IL TUO COMPITO: Estrai dai record qui sotto le righe che vanno da quella con "You are a computer-use" fino a quella con "should pyautogui.click(x=42, y=165).", entrambe incluse, e ricopiale senza cambiare nulla.
**** MATERIALE DI LAVORO ****
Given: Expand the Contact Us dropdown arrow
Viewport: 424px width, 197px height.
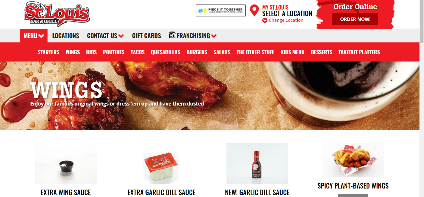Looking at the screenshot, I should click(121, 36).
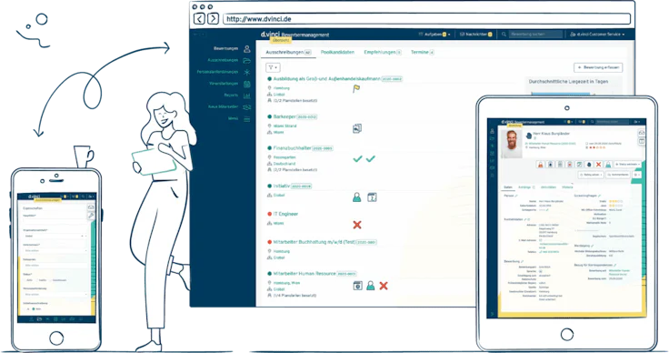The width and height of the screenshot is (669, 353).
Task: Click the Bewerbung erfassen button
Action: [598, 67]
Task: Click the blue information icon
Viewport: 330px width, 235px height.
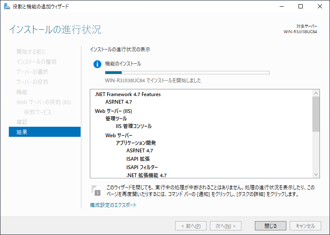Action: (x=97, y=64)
****
**** MATERIALE DI LAVORO ****
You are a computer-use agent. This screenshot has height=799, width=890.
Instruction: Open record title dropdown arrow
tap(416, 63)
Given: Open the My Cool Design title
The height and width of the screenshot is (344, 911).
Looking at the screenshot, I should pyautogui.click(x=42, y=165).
****
**** MATERIALE DI LAVORO ****
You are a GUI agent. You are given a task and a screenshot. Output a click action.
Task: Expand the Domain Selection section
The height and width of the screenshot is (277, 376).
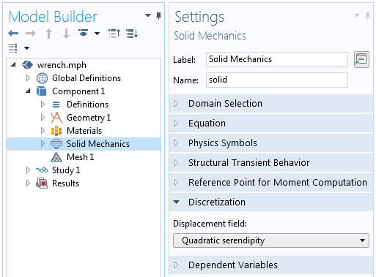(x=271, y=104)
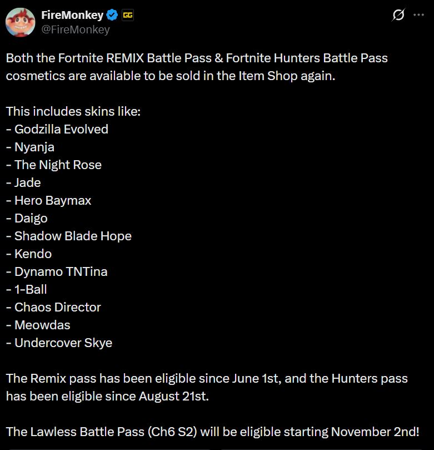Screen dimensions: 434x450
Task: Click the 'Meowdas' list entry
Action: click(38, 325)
****
ECCO LA RISPOSTA:
You are a computer-use agent. This screenshot has height=799, width=890.
Instruction: Open record title dropdown arrow
tap(416, 63)
Given: Open the My Cool Design title
The height and width of the screenshot is (344, 911).
Looking at the screenshot, I should pyautogui.click(x=42, y=165).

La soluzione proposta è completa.